Arrange the data from the line containing "This screenshot has height=458, width=700." through the line containing "point(28,131)" as a numbered list, leaving out blank lines.

>> start DATA SHOWN

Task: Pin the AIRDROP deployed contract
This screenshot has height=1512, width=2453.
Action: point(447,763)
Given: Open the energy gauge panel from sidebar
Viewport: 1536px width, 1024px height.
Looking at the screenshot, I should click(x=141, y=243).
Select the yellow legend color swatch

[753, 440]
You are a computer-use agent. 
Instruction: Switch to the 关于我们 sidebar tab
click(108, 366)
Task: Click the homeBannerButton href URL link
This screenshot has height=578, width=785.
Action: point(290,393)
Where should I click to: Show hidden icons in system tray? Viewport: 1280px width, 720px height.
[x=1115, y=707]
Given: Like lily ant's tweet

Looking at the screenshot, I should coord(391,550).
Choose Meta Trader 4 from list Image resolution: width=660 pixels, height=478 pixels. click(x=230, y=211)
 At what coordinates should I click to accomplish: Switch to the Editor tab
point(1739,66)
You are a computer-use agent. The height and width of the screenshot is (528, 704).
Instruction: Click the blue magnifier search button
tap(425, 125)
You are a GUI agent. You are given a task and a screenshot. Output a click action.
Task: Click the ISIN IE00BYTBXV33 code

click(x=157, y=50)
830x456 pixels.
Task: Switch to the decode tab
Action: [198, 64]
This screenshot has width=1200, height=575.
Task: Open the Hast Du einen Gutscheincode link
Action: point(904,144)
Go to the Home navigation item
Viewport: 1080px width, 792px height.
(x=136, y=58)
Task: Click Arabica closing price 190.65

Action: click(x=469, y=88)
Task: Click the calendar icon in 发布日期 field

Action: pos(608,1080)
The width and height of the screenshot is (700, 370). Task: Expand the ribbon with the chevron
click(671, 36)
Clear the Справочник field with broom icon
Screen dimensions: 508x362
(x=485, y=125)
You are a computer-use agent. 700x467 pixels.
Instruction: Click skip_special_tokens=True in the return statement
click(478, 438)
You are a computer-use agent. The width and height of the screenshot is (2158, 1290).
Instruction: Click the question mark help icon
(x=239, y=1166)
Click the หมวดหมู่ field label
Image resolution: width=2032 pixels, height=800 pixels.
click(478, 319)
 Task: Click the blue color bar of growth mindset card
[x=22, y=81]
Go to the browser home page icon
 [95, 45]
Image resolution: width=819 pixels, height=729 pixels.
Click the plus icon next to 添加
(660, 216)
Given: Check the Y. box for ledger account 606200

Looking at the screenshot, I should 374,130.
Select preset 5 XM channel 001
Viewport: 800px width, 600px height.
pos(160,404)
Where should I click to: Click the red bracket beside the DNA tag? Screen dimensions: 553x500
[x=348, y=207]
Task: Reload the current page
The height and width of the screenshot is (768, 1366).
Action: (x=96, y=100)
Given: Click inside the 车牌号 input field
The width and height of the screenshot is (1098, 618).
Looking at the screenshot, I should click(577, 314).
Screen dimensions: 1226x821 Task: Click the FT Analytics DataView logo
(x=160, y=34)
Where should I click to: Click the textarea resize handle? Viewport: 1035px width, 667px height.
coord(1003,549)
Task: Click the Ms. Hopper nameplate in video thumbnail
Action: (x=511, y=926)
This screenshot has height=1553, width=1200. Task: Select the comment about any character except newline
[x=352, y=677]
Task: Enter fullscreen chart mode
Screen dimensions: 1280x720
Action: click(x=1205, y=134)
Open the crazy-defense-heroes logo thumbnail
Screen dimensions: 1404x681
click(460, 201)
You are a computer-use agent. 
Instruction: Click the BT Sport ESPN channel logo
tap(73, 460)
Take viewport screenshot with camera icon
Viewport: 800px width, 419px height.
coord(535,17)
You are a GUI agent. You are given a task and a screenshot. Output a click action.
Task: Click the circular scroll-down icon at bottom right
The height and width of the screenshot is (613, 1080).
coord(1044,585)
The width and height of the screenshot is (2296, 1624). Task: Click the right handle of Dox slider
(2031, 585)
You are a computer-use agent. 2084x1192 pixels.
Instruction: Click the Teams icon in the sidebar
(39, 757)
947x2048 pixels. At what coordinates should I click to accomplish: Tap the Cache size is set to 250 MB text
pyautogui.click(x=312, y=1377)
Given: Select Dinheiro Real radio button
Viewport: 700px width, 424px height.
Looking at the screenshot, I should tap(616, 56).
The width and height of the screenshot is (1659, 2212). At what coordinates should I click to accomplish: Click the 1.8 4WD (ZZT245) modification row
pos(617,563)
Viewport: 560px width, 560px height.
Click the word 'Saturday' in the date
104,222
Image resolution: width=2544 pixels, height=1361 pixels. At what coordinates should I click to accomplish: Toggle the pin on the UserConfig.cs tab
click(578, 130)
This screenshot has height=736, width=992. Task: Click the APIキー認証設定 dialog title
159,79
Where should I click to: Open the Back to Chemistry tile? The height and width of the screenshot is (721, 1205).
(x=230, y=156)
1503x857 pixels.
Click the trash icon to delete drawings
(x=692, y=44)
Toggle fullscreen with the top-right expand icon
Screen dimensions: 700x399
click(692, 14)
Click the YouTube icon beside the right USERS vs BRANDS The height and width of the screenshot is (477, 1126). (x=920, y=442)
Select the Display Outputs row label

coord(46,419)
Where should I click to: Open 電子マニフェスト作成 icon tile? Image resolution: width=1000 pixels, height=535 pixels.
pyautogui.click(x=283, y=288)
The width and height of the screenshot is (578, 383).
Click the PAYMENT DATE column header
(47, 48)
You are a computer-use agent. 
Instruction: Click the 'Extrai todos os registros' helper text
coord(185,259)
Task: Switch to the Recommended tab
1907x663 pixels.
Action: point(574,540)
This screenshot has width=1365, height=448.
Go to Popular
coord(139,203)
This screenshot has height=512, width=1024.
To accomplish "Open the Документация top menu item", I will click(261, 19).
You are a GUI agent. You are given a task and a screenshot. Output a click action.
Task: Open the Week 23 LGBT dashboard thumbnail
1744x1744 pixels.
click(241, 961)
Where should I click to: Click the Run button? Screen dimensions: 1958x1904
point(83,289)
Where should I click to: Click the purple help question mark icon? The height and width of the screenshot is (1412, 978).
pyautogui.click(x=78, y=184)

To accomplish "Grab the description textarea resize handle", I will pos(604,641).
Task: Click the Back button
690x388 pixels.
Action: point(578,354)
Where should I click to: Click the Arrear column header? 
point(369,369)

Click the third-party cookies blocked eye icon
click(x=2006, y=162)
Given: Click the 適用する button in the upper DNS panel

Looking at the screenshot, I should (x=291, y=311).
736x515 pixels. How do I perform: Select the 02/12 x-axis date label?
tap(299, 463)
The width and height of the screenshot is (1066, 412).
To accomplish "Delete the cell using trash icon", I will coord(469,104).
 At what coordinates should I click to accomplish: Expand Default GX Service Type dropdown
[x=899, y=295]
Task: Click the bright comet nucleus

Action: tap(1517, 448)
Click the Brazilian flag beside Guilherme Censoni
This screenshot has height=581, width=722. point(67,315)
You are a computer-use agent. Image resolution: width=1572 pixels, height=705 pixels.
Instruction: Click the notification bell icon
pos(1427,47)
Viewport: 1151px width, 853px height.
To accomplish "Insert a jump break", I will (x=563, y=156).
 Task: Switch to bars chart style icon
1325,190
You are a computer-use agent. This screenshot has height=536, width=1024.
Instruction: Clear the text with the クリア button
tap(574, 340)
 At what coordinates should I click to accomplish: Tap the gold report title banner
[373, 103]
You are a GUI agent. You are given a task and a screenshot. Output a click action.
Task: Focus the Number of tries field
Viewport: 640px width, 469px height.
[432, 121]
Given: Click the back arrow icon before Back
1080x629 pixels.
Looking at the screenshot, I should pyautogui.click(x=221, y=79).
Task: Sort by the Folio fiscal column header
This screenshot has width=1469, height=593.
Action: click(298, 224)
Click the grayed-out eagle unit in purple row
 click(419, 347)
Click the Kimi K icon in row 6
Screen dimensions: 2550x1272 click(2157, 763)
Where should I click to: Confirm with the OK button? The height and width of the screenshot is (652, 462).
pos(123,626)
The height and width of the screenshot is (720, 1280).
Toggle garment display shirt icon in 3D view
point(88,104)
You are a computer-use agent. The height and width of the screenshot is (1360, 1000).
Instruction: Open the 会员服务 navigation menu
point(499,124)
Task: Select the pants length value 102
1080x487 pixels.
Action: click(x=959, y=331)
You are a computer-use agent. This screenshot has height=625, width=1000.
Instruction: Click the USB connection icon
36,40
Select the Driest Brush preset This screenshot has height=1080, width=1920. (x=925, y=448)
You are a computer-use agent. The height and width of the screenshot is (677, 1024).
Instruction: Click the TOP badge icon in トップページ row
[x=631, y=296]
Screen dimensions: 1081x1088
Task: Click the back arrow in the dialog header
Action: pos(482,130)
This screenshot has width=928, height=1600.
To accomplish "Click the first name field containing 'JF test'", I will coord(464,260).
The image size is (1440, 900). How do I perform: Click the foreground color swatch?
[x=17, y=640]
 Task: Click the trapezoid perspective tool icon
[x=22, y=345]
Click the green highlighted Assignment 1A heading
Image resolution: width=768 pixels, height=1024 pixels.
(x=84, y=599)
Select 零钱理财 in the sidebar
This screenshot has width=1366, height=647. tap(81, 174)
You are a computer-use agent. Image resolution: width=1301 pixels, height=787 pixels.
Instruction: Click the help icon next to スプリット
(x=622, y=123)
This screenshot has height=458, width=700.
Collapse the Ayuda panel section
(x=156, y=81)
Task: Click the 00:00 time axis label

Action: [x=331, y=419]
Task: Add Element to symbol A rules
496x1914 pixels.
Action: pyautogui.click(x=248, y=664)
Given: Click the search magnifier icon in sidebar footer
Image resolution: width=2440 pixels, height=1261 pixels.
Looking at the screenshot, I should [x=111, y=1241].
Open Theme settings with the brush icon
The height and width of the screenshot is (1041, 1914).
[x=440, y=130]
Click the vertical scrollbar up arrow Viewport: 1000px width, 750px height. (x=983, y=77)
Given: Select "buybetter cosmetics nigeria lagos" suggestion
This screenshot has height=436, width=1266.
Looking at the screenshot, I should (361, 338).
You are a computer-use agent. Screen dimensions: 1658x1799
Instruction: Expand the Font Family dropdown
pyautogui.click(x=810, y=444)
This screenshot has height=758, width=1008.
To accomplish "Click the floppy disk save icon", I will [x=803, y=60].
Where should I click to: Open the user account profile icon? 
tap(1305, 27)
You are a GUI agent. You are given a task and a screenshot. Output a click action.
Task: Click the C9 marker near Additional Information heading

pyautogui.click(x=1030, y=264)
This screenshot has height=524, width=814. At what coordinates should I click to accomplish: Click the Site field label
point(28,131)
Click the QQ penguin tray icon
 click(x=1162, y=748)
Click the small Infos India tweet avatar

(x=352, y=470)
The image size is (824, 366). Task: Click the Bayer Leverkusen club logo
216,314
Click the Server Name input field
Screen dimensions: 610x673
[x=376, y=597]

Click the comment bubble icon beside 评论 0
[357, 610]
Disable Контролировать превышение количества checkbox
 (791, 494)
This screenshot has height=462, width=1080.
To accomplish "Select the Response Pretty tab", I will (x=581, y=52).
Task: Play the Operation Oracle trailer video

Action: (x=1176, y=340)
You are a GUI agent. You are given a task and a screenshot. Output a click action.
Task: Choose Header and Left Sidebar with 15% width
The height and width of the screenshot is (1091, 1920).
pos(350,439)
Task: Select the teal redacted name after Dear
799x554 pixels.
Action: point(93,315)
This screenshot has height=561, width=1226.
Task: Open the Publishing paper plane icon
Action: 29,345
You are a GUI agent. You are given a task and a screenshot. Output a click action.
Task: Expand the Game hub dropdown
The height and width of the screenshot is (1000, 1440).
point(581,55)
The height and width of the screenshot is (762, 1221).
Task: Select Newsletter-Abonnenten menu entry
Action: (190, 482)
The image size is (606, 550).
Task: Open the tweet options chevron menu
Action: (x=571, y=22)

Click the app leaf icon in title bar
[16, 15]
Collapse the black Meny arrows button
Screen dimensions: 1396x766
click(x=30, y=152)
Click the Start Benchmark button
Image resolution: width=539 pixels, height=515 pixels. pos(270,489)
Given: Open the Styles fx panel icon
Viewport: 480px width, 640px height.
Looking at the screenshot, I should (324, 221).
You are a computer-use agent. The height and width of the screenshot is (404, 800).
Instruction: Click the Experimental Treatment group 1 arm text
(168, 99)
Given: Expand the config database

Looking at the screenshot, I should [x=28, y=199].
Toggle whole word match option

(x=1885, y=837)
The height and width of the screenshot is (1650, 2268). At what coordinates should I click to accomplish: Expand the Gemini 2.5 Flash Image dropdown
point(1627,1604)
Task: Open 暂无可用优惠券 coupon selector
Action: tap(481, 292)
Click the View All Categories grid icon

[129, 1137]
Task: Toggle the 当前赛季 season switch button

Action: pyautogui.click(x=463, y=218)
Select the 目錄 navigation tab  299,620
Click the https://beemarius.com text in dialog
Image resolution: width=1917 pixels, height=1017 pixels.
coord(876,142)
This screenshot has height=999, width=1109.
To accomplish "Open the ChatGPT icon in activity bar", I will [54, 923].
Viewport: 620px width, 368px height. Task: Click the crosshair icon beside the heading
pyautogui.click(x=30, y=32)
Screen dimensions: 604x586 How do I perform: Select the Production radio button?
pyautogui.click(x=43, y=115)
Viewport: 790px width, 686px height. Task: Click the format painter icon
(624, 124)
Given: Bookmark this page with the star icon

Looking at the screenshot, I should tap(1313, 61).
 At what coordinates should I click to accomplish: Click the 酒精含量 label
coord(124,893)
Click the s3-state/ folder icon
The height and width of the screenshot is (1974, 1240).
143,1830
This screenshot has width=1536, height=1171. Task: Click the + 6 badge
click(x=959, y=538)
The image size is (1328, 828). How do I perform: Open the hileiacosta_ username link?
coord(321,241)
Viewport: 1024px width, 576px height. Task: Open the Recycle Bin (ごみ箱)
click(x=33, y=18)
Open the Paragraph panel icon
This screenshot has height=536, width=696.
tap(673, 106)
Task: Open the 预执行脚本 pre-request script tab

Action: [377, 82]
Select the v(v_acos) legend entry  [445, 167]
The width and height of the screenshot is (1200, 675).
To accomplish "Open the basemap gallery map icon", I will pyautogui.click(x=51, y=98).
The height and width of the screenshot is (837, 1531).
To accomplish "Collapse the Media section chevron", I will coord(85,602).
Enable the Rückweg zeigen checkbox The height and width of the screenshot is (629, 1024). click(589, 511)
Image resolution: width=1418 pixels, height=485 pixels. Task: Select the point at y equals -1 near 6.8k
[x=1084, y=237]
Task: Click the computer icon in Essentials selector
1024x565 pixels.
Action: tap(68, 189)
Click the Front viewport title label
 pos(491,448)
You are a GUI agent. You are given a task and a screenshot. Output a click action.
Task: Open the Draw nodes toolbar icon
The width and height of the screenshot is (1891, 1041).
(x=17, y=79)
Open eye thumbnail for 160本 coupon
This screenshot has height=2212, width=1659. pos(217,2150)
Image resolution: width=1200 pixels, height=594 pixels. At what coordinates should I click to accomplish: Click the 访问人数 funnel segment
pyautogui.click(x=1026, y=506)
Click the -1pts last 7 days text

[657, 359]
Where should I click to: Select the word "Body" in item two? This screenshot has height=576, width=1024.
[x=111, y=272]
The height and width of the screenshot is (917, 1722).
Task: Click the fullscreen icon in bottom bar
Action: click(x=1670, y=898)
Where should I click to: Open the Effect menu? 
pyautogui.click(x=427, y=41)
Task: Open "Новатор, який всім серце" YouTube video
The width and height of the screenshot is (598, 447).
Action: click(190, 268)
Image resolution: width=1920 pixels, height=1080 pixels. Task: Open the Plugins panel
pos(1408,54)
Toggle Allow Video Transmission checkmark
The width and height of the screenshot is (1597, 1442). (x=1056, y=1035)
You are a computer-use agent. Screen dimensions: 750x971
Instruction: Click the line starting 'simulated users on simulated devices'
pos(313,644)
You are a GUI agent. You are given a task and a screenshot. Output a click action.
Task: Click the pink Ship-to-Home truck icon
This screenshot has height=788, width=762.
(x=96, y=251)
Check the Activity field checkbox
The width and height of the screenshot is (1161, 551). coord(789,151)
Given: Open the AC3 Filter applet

>> end DATA SHOWN

_TASK SOLUTION:_
1. This screenshot has height=458, width=700.
2. Collapse the Ayuda panel section
3. (x=156, y=81)
4. Task: Click the 00:00 time axis label
5. Action: [x=331, y=419]
6. Task: Add Element to symbol A rules
7. 496x1914 pixels.
8. Action: pyautogui.click(x=248, y=664)
9. Given: Click the search magnifier icon in sidebar footer
10. Image resolution: width=2440 pixels, height=1261 pixels.
11. Looking at the screenshot, I should [x=111, y=1241].
12. Open Theme settings with the brush icon
13. The height and width of the screenshot is (1041, 1914).
14. [x=440, y=130]
15. Click the vertical scrollbar up arrow Viewport: 1000px width, 750px height. (x=983, y=77)
16. Given: Select "buybetter cosmetics nigeria lagos" suggestion
17. This screenshot has height=436, width=1266.
18. Looking at the screenshot, I should (361, 338).
19. You are a computer-use agent. Screen dimensions: 1658x1799
20. Instruction: Expand the Font Family dropdown
21. pyautogui.click(x=810, y=444)
22. This screenshot has height=758, width=1008.
23. To accomplish "Click the floppy disk save icon", I will [x=803, y=60].
24. Where should I click to: Open the user account profile icon? 
25. tap(1305, 27)
26. You are a GUI agent. You are given a task and a screenshot. Output a click action.
27. Task: Click the C9 marker near Additional Information heading
28. pyautogui.click(x=1030, y=264)
29. This screenshot has height=524, width=814. At what coordinates should I click to accomplish: Click the Site field label
30. point(28,131)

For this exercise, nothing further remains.